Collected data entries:
★ ★ ★ ★ ★

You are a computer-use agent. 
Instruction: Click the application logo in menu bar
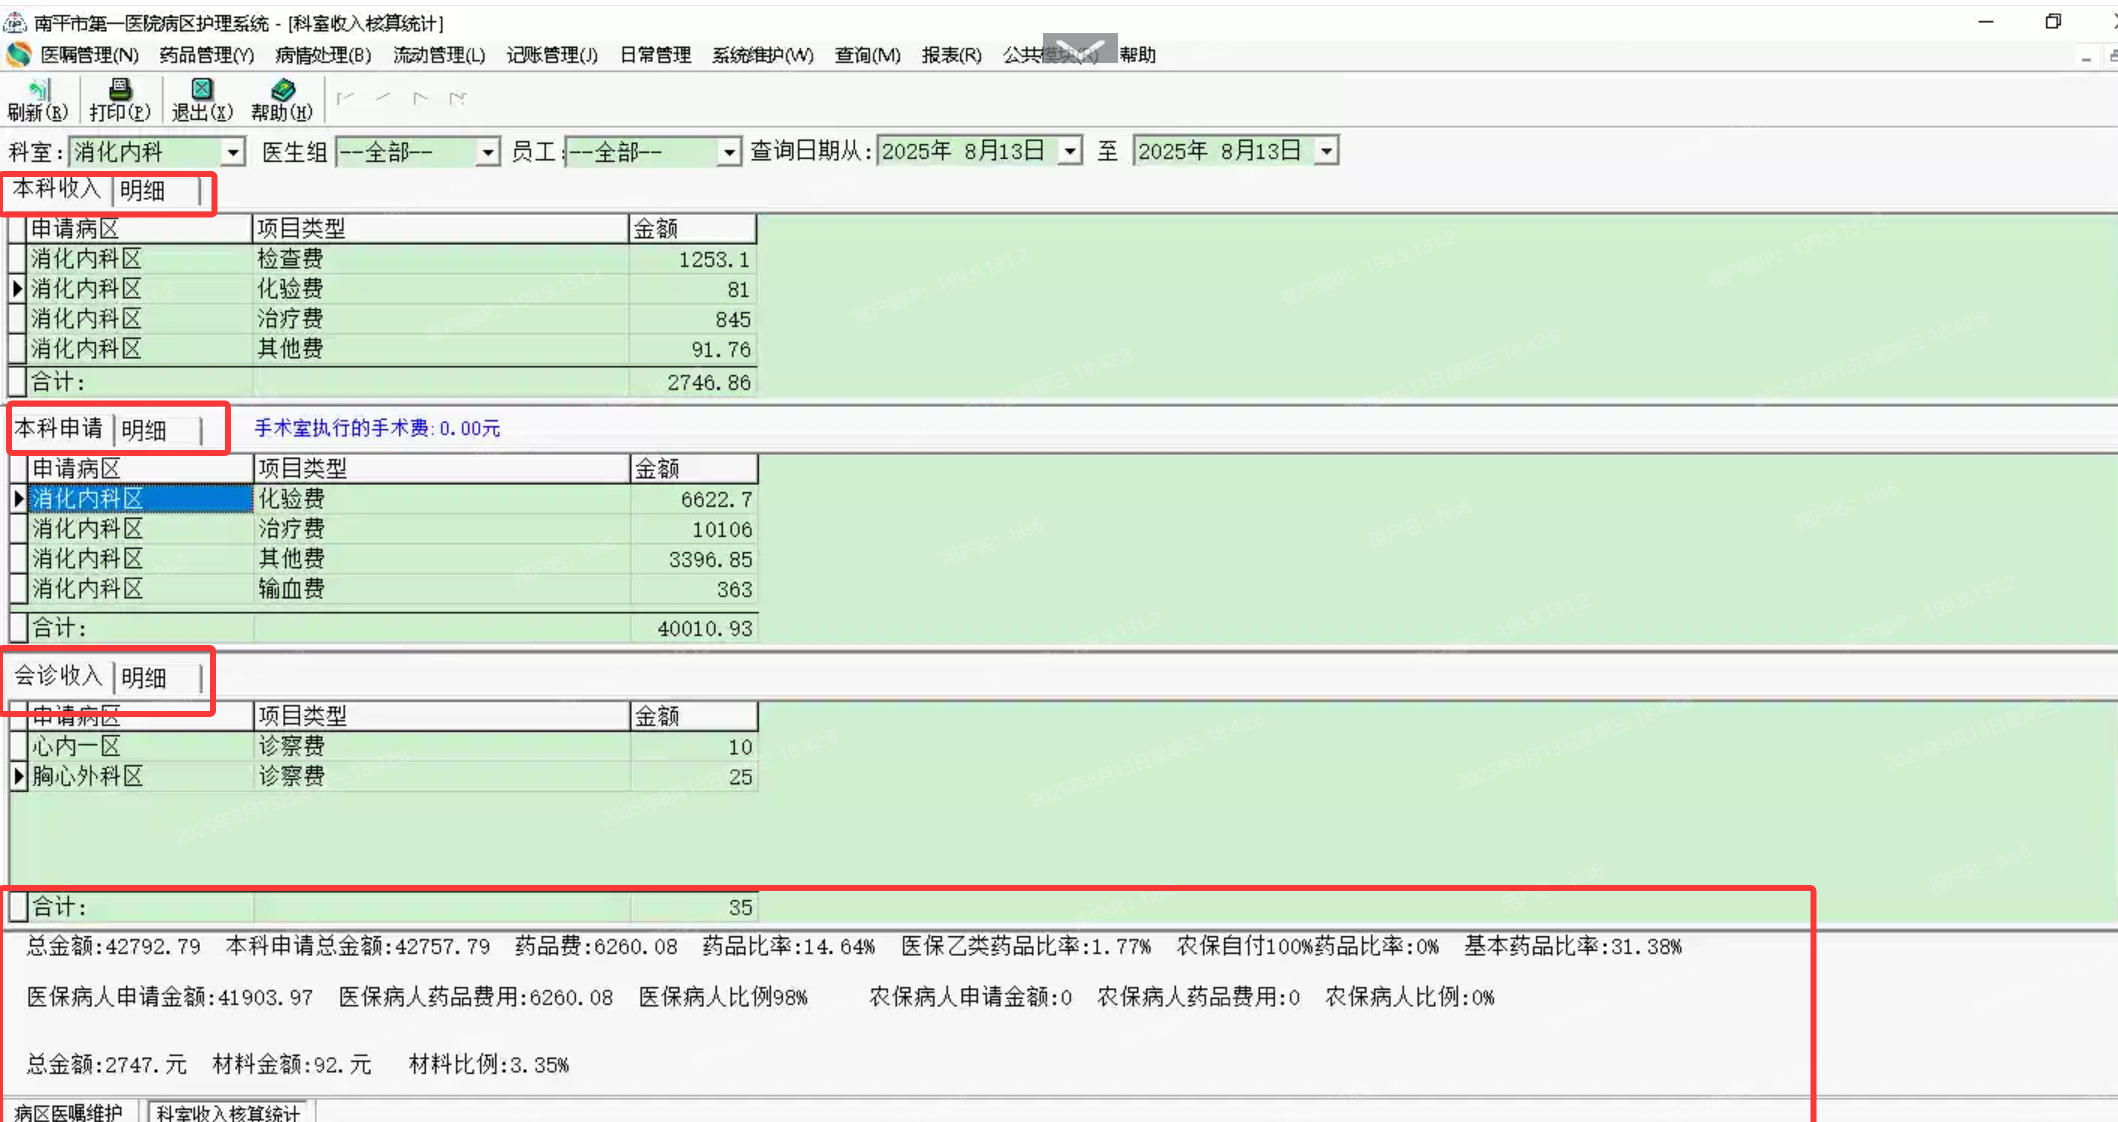[18, 54]
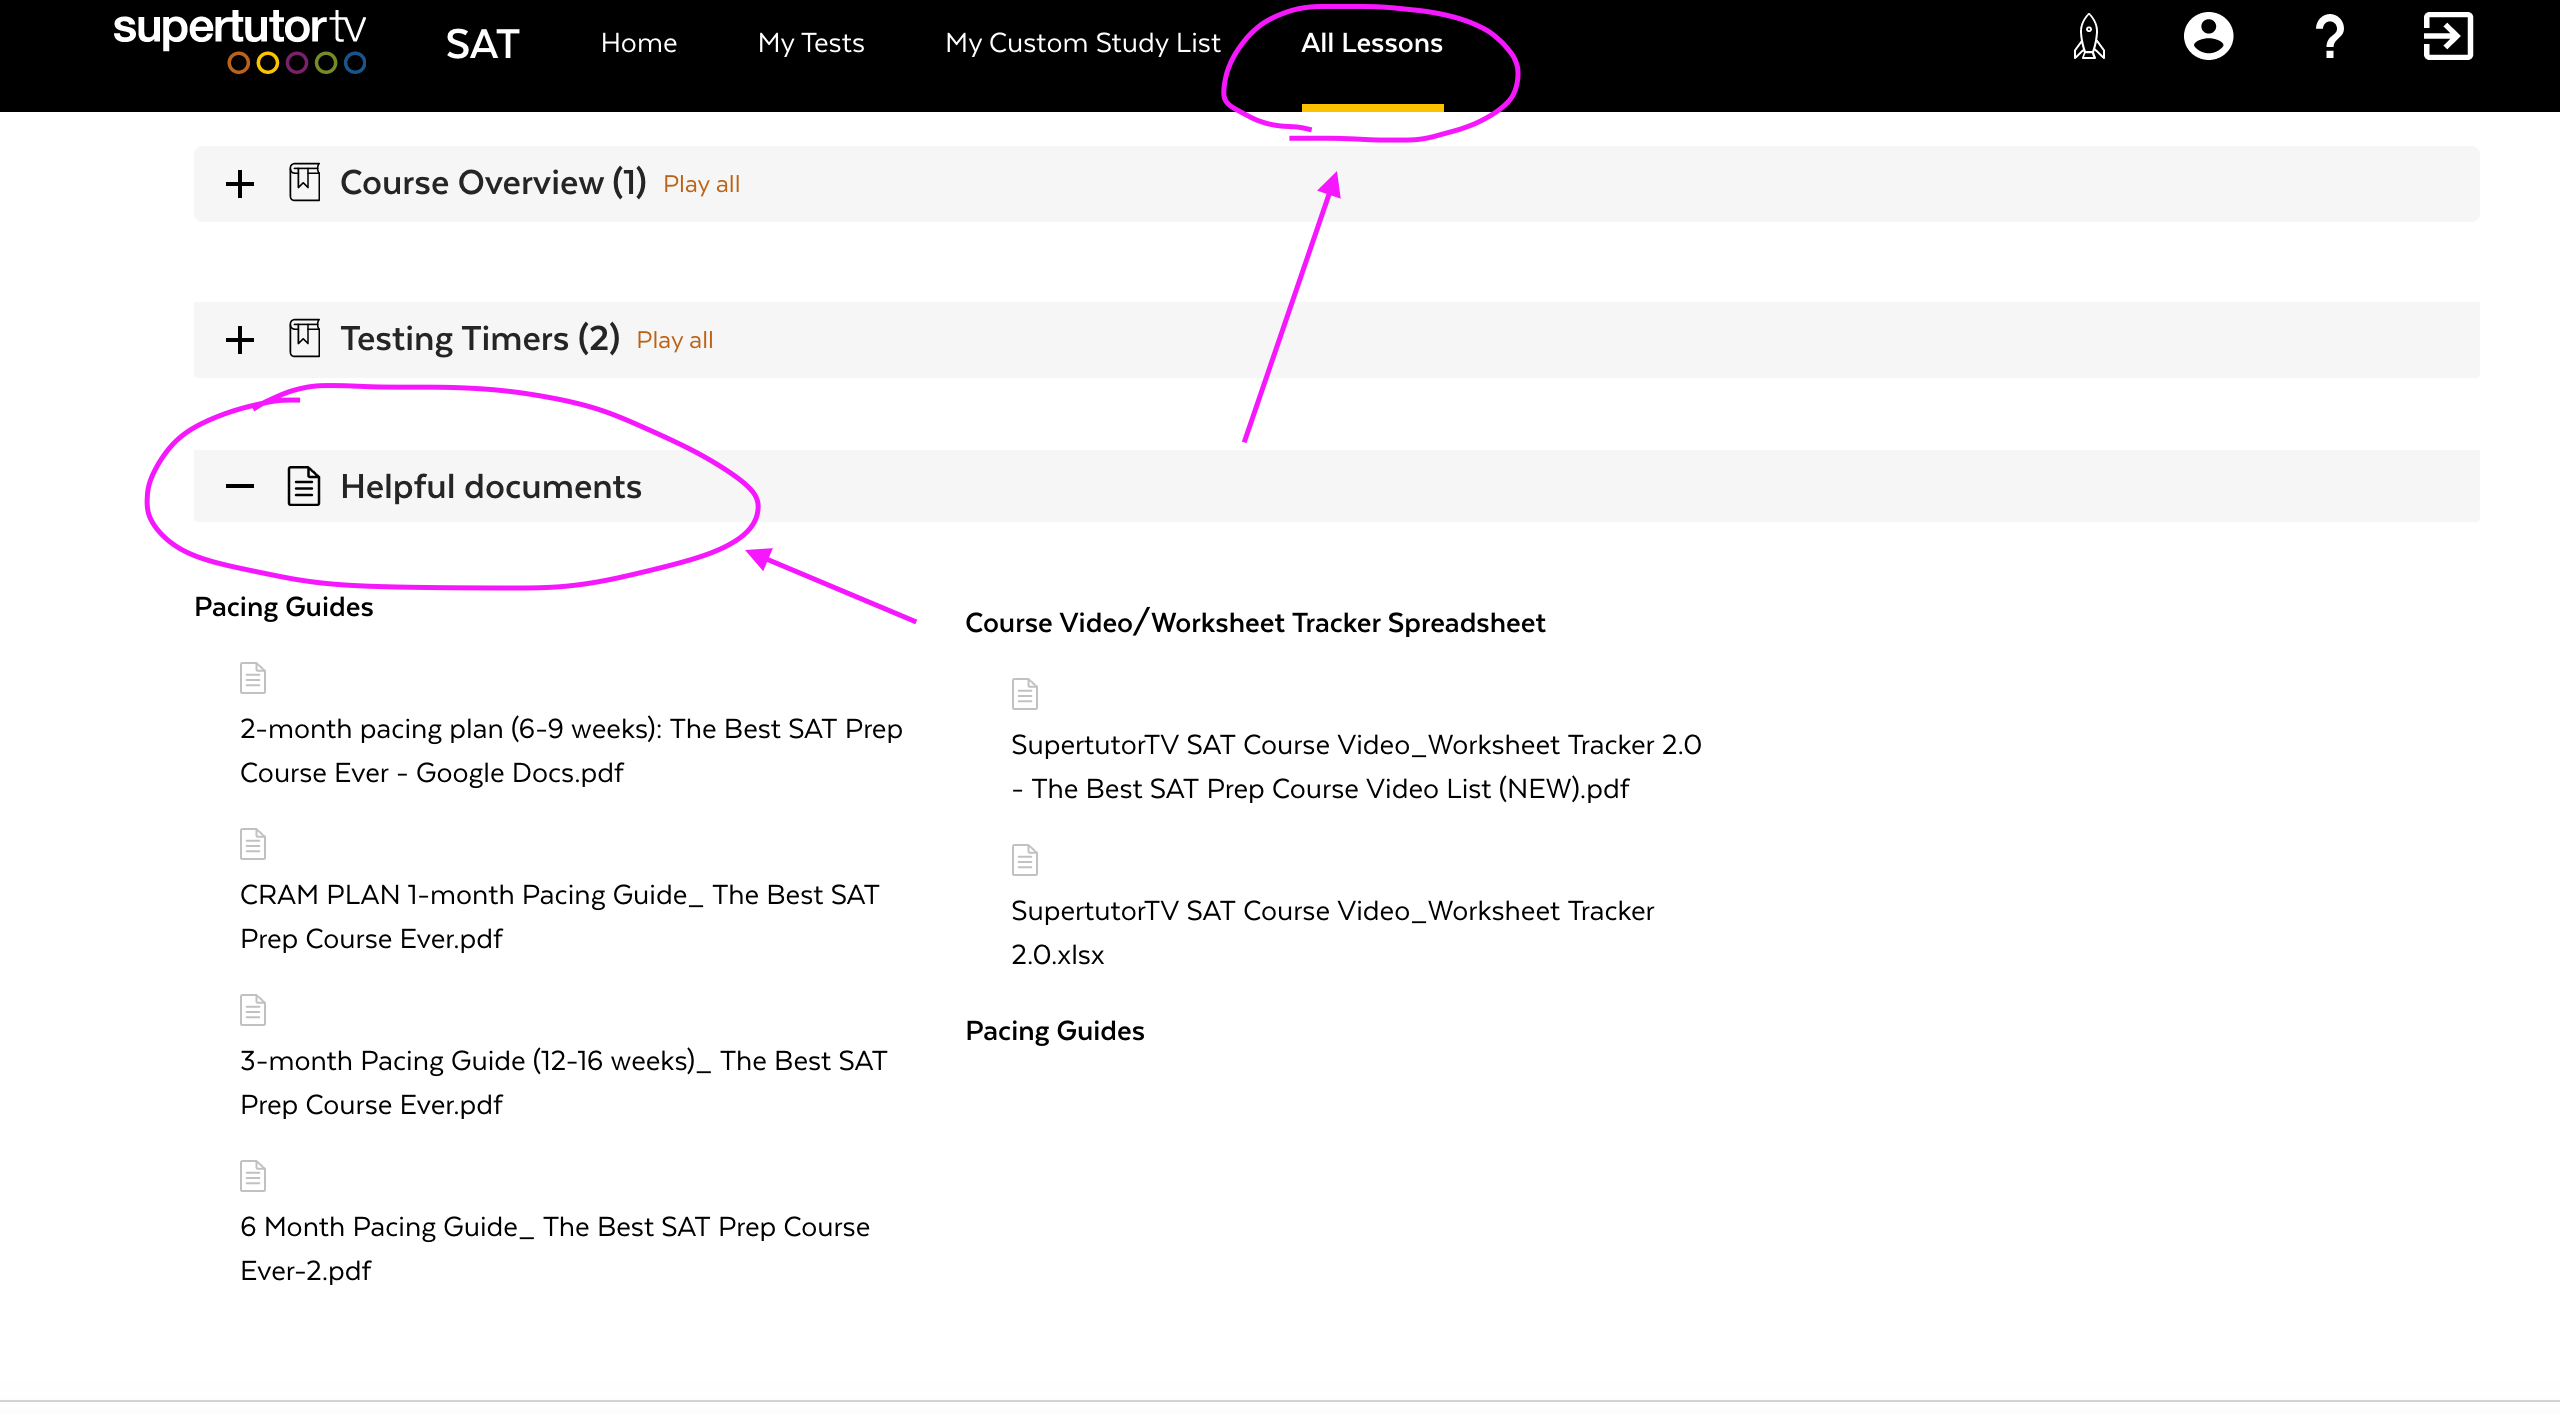Click the Helpful documents page icon
2560x1414 pixels.
[304, 487]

★ ★ ★ ★ ★

Your answer should reproduce every line of the data verbatim and include no images.

You are a computer-use agent. 
Instruction: Click the application logo in menu bar
[18, 54]
Click the Helpful documents page icon
2560x1414 pixels.
[304, 487]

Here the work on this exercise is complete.